**EXCERPT:**

---+---

NAPBS Press Release
Senior Federal and State Government Officials Offer Differing Perspectives on Background Screening at Industry Conference
EEOC Chair, Georgia AG, FTC Staff Offer Insights at NAPBS Mid-Year Legislative and Regulatory Conference
The National Association of Professional Background Screeners (NAPBS) kicked off its three day Mid-Year Legislative and Regulatory Conference beginning with three high level sessions featuring prominent federal and state government officials offering distinct perspectives on critical issues related to background screening. Equal Employment Opportunity Commission (EEOC) Chair Jacqueline Berrien led the roster of noted speakers, which also featured Georgia Attomey General Sam Olens and a panel of Federal Trade Commission staff.
"NAPBS appreciates the opportunity to facilitate this dialogue and looks forward to maintaining a working relationship with these entities moving forward."

---+---

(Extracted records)
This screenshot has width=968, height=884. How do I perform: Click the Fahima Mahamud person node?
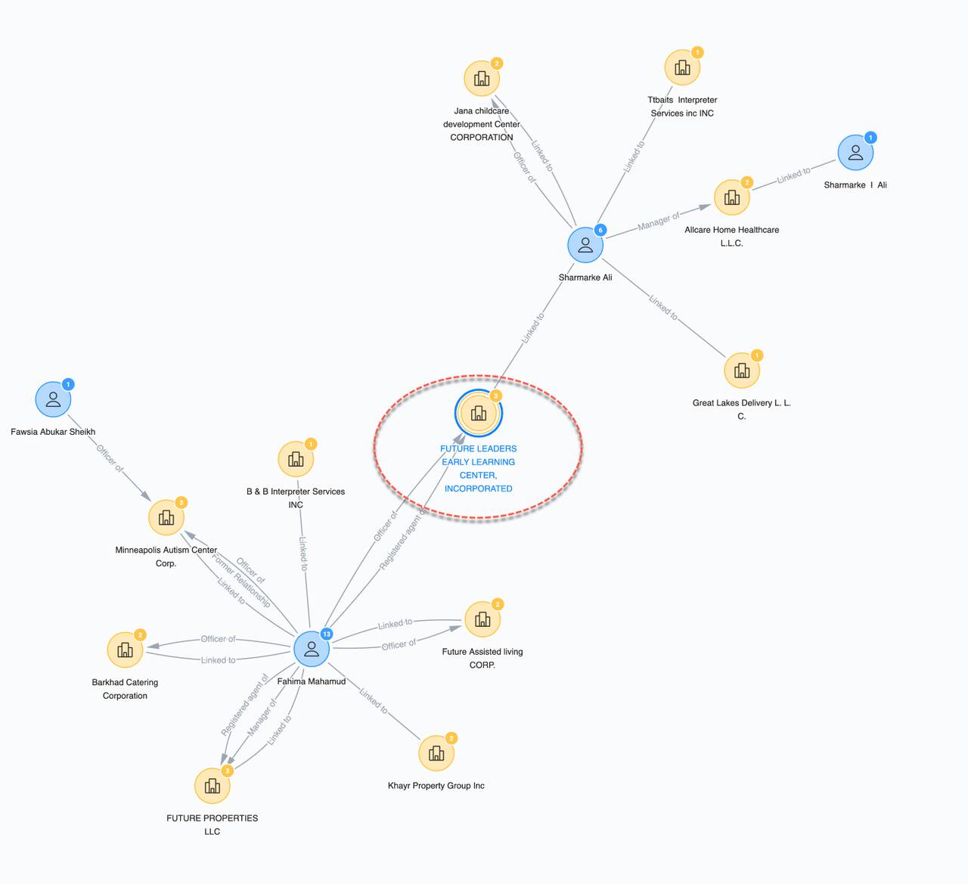tap(311, 649)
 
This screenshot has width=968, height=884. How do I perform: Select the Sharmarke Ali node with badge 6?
tap(585, 245)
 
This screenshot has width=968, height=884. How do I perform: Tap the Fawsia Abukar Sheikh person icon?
tap(53, 399)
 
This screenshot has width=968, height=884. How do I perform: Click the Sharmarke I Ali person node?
tap(855, 153)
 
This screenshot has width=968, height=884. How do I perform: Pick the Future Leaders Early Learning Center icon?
tap(479, 414)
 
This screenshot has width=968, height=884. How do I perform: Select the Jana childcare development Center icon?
tap(482, 79)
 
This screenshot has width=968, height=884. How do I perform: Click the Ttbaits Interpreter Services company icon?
tap(682, 68)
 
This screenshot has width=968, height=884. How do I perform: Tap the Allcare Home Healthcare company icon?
tap(731, 197)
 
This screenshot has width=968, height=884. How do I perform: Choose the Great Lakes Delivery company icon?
tap(741, 371)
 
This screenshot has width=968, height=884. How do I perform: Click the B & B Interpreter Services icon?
tap(296, 459)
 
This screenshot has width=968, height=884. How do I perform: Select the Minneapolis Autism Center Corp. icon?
tap(166, 517)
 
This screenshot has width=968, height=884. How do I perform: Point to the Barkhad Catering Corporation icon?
tap(125, 650)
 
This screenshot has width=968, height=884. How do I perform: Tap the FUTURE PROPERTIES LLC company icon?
tap(212, 786)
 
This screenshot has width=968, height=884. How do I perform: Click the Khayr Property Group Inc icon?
tap(436, 753)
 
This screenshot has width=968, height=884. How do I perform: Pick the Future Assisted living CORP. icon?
tap(482, 619)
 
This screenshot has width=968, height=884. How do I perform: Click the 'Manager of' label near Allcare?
tap(658, 221)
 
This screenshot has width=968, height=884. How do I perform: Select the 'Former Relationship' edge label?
tap(240, 581)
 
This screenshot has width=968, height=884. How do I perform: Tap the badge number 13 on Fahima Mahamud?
tap(327, 634)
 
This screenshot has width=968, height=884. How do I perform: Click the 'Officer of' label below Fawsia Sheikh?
tap(109, 458)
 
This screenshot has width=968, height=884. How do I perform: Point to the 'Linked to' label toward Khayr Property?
tap(374, 701)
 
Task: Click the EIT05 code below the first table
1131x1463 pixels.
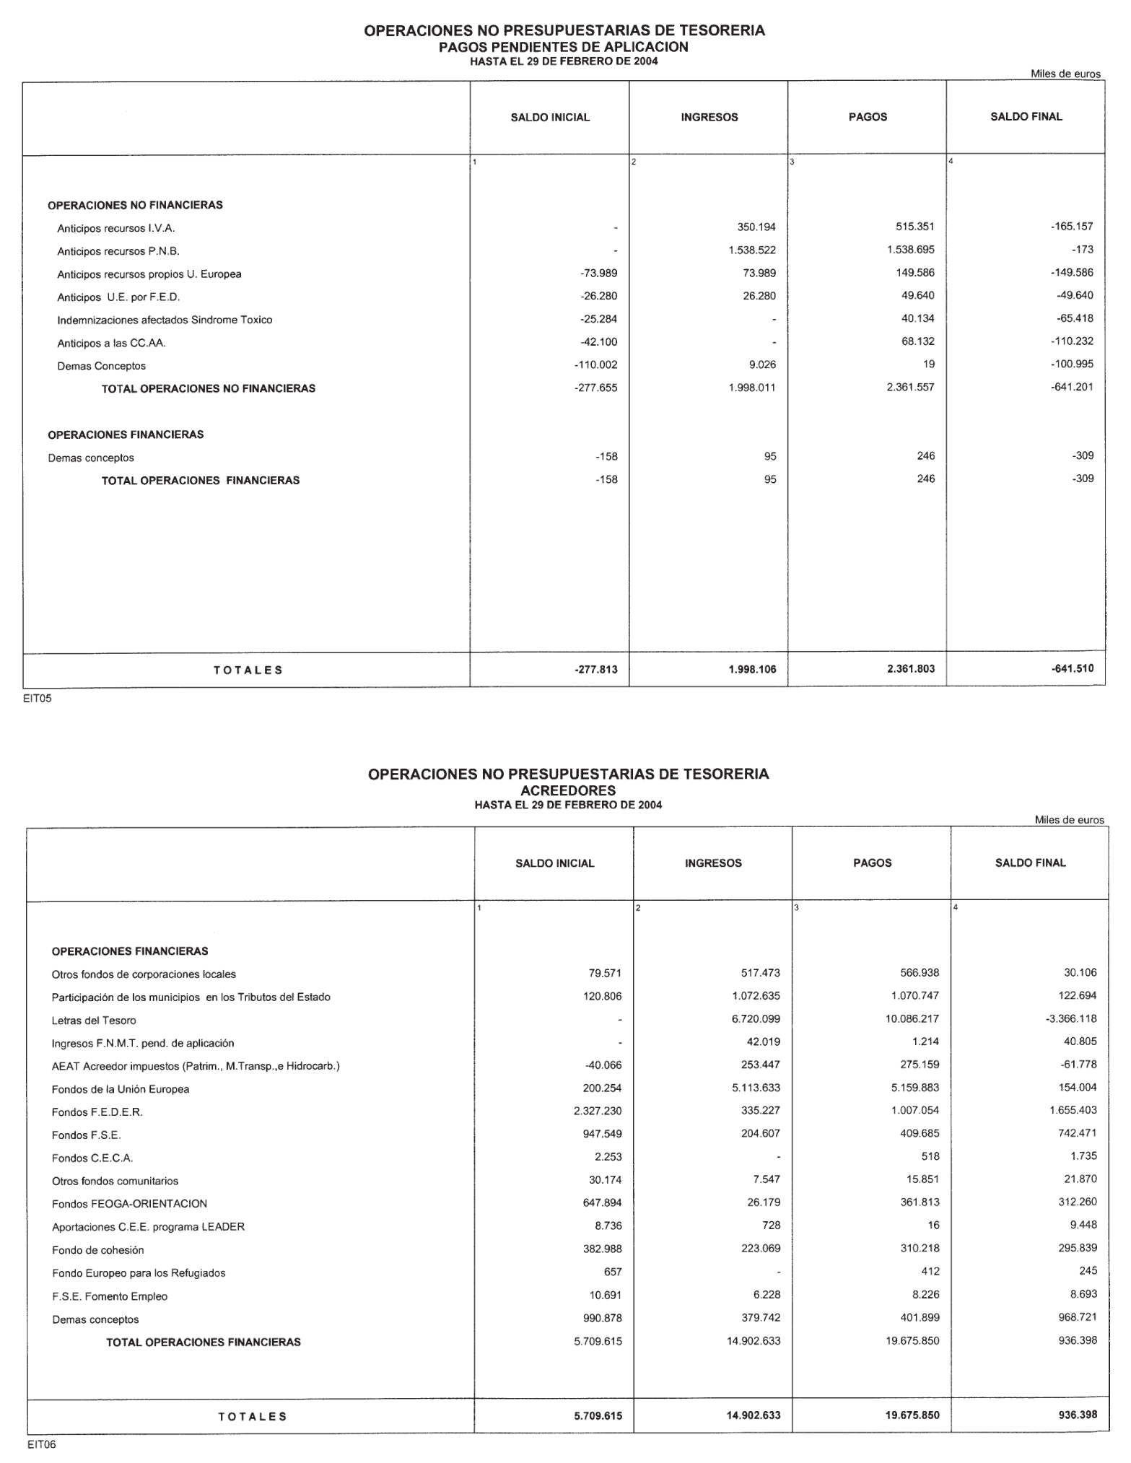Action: tap(38, 699)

---+---

**DIRECTIVES:**
[A] Repeat the passage of the NAPBS press release starting at "NAPBS Press Release" and ending at "Trade Commission staff.".
[B] According to the NAPBS press release, how many days did the Mid-Year Legislative and Regulatory Conference last?
These rows have no connection to the press release.

**THE RESPONSES:**
[A]
NAPBS Press Release
Senior Federal and State Government Officials Offer Differing Perspectives on Background Screening at Industry Conference
EEOC Chair, Georgia AG, FTC Staff Offer Insights at NAPBS Mid-Year Legislative and Regulatory Conference
The National Association of Professional Background Screeners (NAPBS) kicked off its three day Mid-Year Legislative and Regulatory Conference beginning with three high level sessions featuring prominent federal and state government officials offering distinct perspectives on critical issues related to background screening. Equal Employment Opportunity Commission (EEOC) Chair Jacqueline Berrien led the roster of noted speakers, which also featured Georgia Attomey General Sam Olens and a panel of Federal Trade Commission staff.

[B] Three days.